### [Exercise directions]
Return all lines from the listing below in which the string "chart" occurs.

### [Recorded information]
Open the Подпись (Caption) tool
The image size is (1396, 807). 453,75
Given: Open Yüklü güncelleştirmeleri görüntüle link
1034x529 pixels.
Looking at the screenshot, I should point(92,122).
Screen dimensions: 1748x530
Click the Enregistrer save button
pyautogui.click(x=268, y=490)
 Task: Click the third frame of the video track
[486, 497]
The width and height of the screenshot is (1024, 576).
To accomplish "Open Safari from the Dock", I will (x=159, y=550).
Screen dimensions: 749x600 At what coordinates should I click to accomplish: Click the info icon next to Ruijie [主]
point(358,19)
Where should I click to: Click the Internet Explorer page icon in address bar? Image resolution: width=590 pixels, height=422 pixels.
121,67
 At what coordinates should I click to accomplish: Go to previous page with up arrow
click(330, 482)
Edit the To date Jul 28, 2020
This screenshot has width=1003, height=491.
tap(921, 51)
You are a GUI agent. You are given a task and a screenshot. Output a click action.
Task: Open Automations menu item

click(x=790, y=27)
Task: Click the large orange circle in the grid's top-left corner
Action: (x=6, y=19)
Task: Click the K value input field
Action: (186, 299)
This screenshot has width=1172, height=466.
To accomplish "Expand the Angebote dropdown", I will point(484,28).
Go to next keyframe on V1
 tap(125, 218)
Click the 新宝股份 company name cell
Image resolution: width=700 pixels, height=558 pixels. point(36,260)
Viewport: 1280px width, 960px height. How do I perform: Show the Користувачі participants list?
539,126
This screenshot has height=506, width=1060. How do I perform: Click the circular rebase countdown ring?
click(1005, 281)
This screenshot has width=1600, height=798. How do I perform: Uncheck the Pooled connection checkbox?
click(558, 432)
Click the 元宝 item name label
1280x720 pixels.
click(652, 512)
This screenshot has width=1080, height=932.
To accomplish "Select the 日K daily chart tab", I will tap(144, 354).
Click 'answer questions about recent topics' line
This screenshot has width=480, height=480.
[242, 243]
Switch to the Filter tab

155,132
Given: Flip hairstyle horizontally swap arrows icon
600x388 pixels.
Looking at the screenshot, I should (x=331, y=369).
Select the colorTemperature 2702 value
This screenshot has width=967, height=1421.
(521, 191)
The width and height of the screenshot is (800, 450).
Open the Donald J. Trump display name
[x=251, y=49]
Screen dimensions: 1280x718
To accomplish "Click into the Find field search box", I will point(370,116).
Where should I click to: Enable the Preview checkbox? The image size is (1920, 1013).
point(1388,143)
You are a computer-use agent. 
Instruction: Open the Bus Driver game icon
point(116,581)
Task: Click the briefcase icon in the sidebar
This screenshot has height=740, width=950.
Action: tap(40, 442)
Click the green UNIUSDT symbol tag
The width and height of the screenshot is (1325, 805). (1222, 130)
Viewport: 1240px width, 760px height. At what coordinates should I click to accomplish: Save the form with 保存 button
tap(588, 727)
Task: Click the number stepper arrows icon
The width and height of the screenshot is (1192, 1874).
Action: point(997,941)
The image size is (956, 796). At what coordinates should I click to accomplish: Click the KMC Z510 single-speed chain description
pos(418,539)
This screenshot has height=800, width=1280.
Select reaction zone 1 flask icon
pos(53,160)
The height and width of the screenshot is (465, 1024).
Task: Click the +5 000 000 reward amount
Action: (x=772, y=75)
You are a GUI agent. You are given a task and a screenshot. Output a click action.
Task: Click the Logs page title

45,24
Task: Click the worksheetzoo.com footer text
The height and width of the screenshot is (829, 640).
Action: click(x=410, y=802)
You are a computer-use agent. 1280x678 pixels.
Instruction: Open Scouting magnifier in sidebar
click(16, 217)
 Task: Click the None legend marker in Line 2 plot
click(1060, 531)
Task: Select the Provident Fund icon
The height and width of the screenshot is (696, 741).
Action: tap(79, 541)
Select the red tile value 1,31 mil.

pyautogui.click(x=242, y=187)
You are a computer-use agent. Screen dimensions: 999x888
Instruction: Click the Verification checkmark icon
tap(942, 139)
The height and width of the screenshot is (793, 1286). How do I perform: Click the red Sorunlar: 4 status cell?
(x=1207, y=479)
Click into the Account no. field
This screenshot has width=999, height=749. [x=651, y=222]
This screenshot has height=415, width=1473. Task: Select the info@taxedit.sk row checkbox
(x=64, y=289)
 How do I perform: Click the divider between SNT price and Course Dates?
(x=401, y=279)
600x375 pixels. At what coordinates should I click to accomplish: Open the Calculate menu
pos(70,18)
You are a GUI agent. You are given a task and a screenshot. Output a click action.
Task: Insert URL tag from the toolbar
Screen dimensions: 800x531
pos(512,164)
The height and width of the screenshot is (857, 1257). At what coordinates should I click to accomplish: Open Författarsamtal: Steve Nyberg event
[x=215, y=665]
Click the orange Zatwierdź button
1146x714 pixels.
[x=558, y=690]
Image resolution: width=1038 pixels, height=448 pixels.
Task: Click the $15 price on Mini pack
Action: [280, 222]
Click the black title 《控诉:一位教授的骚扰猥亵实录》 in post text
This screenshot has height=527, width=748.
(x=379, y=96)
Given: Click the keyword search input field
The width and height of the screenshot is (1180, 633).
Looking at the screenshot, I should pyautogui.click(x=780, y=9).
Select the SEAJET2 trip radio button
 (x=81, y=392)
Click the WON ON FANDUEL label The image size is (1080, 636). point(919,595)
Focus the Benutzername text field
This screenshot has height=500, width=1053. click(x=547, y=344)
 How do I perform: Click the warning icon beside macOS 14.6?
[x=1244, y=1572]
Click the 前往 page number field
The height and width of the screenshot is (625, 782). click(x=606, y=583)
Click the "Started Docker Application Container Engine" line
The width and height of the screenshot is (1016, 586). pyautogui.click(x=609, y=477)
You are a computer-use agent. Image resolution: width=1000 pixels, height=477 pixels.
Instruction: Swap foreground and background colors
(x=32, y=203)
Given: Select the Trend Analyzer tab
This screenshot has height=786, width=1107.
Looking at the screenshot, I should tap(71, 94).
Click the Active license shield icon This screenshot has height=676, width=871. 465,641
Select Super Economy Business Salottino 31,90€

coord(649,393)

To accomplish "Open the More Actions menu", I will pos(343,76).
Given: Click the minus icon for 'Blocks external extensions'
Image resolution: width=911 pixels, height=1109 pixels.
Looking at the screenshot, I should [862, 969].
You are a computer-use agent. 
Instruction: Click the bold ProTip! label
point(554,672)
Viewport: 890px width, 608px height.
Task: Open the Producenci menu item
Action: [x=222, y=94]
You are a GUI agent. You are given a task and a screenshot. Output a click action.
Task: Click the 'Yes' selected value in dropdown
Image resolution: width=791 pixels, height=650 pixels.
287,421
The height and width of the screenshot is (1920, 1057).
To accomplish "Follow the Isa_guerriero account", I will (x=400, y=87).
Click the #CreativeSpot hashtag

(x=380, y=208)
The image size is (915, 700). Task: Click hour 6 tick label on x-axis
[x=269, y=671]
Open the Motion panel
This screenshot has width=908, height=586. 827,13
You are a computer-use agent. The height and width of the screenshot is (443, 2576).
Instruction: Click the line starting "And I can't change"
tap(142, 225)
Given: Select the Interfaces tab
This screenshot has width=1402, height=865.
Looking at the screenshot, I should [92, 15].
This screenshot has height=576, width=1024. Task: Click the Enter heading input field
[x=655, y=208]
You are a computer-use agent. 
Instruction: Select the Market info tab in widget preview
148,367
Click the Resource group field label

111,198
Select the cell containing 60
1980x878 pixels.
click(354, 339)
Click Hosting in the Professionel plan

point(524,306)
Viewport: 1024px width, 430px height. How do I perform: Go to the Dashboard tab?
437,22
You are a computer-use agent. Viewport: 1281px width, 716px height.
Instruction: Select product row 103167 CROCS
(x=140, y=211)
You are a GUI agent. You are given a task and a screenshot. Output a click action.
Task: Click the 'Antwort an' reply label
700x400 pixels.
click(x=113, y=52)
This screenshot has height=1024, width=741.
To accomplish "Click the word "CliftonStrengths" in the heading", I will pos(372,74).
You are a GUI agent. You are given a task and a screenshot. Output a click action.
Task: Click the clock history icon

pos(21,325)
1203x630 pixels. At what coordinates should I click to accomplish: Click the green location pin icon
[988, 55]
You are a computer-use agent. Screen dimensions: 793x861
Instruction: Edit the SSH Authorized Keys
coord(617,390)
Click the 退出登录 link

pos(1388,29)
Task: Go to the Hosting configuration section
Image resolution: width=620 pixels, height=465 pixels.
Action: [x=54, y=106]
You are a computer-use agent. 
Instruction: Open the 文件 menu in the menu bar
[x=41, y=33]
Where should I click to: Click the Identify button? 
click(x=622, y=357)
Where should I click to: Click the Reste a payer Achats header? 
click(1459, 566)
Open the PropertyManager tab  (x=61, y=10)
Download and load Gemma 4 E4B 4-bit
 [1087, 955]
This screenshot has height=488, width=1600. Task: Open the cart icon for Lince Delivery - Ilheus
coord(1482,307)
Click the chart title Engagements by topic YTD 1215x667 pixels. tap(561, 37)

### [Written response]
To accomplish "Select the 日K daily chart tab", I will tap(144, 354).
Click the chart title Engagements by topic YTD 1215x667 pixels. tap(561, 37)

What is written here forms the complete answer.